EXERCISE OBJECTIVE: Rewrite the data below as a JSON list of strings, one string per line, leaving out blank lines.

— Begin TASK MATERIAL —

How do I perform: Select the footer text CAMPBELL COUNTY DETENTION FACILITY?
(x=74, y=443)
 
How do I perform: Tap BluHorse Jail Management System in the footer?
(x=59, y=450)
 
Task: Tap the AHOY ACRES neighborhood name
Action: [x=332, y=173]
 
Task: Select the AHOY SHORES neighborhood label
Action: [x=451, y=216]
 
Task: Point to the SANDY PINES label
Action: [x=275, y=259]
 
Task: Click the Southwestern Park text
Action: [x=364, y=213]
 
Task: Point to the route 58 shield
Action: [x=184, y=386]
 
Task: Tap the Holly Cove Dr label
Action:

— End TASK MATERIAL —

RESULT OF THE TASK:
[
  "How do I perform: Select the footer text CAMPBELL COUNTY DETENTION FACILITY?",
  "(x=74, y=443)",
  "How do I perform: Tap BluHorse Jail Management System in the footer?",
  "(x=59, y=450)",
  "Task: Tap the AHOY ACRES neighborhood name",
  "Action: [x=332, y=173]",
  "Task: Select the AHOY SHORES neighborhood label",
  "Action: [x=451, y=216]",
  "Task: Point to the SANDY PINES label",
  "Action: [x=275, y=259]",
  "Task: Click the Southwestern Park text",
  "Action: [x=364, y=213]",
  "Task: Point to the route 58 shield",
  "Action: [x=184, y=386]",
  "Task: Tap the Holly Cove Dr label",
  "Action:"
]